ROANOKE TIMES

                         Roanoke Times
                 Copyright (c) 1995, Landmark Communications, Inc.

DATE: SUNDAY, January 22, 1995                   TAG: 9501230086
SECTION: VIRGINIA                    PAGE: B1   EDITION: METRO 
SOURCE: ASSOCIATED PRESS
DATELINE: FISHERSVILLE                                 LENGTH: Medium


FEAR OF BACTERIAL `FLESH-EATER' CROWDS HOSPITAL

Sick people flocked to a hospital Saturday, fearing they may have been hit by "flesh-eating" bacteria that have killed five people in the Shenandoah Valley in six weeks.

``There hasn't been what I would call a panic,'' said Dr. Donald Fowler, chief medical officer at Augusta Medical Center in Fishersville, where five of the bacteria's eight reported cases were treated. ``But I've talked to people in the emergency room who say they've been pretty busy.''

State health officials said Friday that the eight victims of a deadly strain of the streptococcus bacteria ranged in age from 28 to 83 and were from Augusta, Rockbridge and Rockingham counties.

Fowler said no additional cases were diagnosed Saturday, and the hospital has no plans to bring in additional staff.
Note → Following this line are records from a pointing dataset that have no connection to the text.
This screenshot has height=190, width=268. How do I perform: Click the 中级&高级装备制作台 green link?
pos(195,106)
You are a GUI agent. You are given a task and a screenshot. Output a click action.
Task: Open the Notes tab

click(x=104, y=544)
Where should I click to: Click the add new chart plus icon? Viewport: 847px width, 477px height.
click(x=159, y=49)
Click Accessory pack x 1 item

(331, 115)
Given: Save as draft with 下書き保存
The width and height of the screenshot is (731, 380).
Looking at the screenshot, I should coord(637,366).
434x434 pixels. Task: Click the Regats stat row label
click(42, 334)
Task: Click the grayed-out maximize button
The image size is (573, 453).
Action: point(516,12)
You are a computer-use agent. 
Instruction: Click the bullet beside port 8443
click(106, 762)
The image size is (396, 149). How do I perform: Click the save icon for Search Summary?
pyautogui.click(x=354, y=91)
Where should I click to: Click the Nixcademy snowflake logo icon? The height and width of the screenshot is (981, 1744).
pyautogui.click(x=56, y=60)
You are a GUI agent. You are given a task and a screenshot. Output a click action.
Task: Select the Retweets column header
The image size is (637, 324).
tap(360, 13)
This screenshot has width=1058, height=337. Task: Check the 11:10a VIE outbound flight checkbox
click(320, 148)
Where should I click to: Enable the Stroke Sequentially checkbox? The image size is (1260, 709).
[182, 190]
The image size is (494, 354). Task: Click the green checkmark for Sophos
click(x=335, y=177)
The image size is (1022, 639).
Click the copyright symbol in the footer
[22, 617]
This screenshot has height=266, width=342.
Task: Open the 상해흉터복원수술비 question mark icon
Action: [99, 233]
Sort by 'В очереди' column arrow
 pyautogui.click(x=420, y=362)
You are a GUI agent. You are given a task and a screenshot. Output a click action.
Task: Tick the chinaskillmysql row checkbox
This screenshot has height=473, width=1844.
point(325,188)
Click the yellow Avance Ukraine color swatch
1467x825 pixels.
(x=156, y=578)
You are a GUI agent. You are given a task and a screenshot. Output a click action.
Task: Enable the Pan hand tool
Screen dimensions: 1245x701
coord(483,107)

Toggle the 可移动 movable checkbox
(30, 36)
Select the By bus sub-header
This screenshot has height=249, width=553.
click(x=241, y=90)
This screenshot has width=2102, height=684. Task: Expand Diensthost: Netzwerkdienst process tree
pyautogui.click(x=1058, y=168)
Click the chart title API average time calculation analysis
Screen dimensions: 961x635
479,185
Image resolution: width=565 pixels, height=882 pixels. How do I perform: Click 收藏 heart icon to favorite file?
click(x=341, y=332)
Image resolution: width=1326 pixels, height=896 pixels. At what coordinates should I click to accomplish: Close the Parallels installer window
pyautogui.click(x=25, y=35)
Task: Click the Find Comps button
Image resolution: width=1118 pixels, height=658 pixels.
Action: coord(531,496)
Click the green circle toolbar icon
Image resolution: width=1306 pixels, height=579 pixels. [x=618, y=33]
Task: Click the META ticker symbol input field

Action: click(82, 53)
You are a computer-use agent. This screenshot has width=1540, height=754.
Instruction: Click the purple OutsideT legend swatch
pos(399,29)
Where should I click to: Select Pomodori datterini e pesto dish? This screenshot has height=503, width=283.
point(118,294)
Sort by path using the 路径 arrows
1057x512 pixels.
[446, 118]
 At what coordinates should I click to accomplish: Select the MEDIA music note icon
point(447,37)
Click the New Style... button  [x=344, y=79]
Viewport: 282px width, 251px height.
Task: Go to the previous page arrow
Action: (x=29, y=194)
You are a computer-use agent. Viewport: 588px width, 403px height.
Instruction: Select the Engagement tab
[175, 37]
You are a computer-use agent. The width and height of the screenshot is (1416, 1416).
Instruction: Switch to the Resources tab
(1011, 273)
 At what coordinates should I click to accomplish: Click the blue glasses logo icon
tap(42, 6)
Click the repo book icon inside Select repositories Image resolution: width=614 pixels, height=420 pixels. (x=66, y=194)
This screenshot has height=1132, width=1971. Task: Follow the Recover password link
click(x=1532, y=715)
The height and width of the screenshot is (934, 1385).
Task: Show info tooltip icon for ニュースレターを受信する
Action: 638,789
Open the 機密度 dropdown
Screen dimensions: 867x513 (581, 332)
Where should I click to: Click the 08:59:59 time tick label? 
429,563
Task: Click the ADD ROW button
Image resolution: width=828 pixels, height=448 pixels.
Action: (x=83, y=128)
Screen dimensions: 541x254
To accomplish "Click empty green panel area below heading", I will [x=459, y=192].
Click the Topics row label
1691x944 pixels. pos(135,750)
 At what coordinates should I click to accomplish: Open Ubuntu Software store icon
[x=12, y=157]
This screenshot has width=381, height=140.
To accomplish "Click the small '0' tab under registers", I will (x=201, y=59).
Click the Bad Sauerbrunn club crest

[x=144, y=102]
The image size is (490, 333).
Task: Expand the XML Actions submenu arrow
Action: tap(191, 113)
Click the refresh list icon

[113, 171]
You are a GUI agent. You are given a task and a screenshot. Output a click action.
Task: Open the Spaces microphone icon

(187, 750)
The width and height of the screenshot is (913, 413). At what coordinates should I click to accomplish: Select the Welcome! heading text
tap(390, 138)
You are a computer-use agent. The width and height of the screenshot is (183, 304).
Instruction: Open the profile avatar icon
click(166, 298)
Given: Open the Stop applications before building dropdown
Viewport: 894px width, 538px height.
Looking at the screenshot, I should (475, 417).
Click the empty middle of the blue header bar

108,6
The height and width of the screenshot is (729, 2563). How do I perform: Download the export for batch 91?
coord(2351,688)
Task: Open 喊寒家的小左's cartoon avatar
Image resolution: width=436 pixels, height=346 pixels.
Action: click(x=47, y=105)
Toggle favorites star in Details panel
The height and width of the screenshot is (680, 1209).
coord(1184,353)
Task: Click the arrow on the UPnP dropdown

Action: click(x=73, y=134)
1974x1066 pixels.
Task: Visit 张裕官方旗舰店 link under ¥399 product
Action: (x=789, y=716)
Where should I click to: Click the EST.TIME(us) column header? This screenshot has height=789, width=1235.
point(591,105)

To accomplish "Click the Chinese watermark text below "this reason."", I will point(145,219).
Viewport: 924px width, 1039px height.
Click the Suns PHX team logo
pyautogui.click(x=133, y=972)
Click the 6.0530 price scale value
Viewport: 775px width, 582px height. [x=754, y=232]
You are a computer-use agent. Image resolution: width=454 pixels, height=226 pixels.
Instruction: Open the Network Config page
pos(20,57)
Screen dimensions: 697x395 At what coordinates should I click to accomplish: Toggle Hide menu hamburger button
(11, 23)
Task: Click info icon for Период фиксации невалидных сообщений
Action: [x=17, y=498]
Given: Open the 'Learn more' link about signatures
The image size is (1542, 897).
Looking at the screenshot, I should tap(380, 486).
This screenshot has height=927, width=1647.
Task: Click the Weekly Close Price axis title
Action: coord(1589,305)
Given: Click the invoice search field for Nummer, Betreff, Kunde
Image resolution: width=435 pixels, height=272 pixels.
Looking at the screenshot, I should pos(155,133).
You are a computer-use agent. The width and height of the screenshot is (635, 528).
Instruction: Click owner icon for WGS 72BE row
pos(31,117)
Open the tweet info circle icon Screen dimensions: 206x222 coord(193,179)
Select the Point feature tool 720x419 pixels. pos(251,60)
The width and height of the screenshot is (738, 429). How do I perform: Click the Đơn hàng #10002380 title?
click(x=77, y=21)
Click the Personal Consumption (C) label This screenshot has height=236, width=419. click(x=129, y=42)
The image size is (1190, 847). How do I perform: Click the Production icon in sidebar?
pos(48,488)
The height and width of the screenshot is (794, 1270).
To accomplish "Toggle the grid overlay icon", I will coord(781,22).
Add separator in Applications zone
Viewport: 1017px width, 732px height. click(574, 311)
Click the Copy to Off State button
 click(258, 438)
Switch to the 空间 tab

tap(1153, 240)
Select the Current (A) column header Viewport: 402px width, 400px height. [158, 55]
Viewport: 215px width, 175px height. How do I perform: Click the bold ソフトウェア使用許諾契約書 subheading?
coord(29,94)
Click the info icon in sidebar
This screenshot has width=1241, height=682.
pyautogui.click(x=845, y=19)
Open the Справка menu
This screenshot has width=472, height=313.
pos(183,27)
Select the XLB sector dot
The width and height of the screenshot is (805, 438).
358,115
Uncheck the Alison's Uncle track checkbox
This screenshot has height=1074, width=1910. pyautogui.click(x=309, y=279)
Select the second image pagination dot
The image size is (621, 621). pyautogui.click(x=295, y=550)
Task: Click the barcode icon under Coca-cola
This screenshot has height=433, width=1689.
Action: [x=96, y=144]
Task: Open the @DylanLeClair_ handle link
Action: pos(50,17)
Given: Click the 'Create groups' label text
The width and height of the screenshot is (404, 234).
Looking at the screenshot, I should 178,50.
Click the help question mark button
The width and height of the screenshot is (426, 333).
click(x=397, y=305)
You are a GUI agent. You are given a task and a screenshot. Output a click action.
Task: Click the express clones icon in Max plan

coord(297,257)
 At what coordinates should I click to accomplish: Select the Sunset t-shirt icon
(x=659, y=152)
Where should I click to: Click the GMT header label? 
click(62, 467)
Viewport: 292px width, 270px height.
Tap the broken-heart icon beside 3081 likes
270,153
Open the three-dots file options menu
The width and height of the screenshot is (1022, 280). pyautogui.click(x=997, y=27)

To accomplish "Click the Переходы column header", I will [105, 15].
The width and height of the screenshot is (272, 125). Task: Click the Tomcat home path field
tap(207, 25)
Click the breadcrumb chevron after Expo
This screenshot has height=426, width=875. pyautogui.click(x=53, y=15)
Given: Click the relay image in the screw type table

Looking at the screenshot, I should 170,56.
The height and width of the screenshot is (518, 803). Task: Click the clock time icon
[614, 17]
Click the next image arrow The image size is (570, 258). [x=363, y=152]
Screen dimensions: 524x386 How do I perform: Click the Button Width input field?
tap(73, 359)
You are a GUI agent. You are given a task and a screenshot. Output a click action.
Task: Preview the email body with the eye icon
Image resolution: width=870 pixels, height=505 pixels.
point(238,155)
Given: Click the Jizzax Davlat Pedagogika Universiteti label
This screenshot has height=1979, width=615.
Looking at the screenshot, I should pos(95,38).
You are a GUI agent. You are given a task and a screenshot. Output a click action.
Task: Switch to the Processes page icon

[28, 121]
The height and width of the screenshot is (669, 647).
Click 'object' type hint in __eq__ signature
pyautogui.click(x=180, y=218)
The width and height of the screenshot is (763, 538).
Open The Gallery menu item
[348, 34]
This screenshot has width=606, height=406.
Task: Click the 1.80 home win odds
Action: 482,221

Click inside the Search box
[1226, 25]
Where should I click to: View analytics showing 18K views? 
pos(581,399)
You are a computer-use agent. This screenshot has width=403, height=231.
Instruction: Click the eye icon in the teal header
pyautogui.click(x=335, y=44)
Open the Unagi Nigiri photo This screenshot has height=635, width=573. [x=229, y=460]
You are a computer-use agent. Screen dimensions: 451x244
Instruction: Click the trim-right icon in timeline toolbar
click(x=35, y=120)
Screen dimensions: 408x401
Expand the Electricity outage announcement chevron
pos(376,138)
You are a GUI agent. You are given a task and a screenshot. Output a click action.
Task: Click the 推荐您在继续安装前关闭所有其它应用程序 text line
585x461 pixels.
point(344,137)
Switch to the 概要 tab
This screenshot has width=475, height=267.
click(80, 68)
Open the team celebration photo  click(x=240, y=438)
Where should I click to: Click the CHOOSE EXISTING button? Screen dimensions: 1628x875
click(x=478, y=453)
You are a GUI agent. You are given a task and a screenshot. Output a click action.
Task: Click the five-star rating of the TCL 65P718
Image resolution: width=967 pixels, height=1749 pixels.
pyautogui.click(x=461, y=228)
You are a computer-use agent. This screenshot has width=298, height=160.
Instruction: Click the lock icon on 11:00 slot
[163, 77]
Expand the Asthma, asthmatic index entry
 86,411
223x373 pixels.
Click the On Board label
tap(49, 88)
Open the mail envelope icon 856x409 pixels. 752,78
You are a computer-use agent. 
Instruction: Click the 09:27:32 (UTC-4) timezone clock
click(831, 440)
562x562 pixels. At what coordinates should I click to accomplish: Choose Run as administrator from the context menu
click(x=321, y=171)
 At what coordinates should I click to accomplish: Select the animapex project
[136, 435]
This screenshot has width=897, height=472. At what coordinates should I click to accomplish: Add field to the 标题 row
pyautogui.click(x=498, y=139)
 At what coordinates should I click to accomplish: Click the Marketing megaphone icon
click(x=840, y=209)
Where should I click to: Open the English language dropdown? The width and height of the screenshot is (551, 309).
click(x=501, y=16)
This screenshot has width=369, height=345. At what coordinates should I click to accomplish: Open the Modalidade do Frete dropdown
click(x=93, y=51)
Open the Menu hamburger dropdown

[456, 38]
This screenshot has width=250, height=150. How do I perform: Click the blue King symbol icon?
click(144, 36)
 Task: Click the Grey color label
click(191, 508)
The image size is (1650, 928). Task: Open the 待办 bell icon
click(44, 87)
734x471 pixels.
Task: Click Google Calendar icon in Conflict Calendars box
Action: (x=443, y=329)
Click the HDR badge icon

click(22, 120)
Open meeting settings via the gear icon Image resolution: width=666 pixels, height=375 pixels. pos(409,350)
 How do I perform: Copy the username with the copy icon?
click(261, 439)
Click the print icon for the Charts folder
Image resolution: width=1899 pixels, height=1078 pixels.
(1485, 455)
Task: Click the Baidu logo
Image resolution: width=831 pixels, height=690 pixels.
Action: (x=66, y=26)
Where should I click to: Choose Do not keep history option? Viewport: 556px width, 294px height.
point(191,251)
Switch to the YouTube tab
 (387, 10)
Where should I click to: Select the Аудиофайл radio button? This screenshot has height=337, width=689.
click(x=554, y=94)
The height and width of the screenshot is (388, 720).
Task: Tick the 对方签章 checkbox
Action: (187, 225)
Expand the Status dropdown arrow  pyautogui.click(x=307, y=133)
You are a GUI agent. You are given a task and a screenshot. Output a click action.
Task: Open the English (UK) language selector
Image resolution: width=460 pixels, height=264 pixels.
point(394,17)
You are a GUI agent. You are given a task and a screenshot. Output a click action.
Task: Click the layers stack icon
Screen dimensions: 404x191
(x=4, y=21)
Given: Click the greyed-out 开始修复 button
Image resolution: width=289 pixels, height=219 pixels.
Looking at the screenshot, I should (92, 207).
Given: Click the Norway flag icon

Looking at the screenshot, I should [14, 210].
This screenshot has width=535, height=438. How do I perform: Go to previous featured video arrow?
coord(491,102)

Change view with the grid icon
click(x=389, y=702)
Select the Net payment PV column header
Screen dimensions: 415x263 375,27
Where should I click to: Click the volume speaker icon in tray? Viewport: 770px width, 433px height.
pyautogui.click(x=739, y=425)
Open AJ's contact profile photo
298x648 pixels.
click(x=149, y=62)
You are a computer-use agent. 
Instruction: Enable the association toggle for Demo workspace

``We've seen more patients for checkups,'' he said. ``It's going to scare people and they will come out, but that's fine. Most of the people coming in have a sore throat or some form of the flu.''

Fowler said the hospital plans to be ``a little more aggressive than usual. We'll culture more freely and we'll freely admit people.''

Hospital officials have met with doctors and given them a quick mini-course on the disease. They've handed out a three-page summary of symptoms and how to treat the illness. Those forms also are posted in all wards.

The three survivors include Phyllis Parker, whose voice was still weak Saturday as she sat up in her hospital bed at University of Virginia Hospital in Charlottesville and recounted a three-week battle with the bacteria.

The worst part, she said, was when doctors considered exploratory surgery to see if the bacteria was destroying the muscle and fat above her right breast, which had turned a deep red color.

``It was kind of a scary time,'' said Parker, a 47-year-old high school teacher from Lexington who keeps in shape with yoga and a good diet. Her immune system and a steady dose of antibiotics fought off the infection, and the swelling and inflammation went down.

``My mother went into the hospital with a stroke the day I went into the hospital,'' she said. ``If it had been her with this disease, she probably wouldn't have made it.''

The Virginia Department of Health said it is investigating the outbreak of the contagious bacterial illness because of the high number of reported cases in such a short time. Normally, a region with the population of the Shenandoah Valley would have nine cases of the life-threatening infection in 12 months.

Many people carry the germ without any symptoms. The most common disease caused by streptococcus is strep throat, which usually is treated successfully with penicillin. The virus is spread by direct contact, discharges from the nose and throat and by contaminated food.

The first to arrive at Augusta Medical Center were an elderly couple in their 80s who both were in the late stages of the infection. Fowler said the wife had become ill first and her husband tried to treat her at home. Both were admitted and given a high dosage of penicillin but died within 24 hours.

Another elderly man was treated at Augusta, as were a 30-year-old woman who had been suffering from kidney failure and a man ``in relatively good condition,'' Fowler said. Two people were transferred to the University of Virginia hospital, and one of them died.

Suzanne Jenkins, an assistant state epidemiologist, said at least two of the five people who died had the form of bacteria that destroys tissue at a rapid rate. Two had the form that infects the blood and one died of fluids in the abdomen. Of the three hospitalized, two had the form that infects the skin and one apparently had the form that causes toxic shock.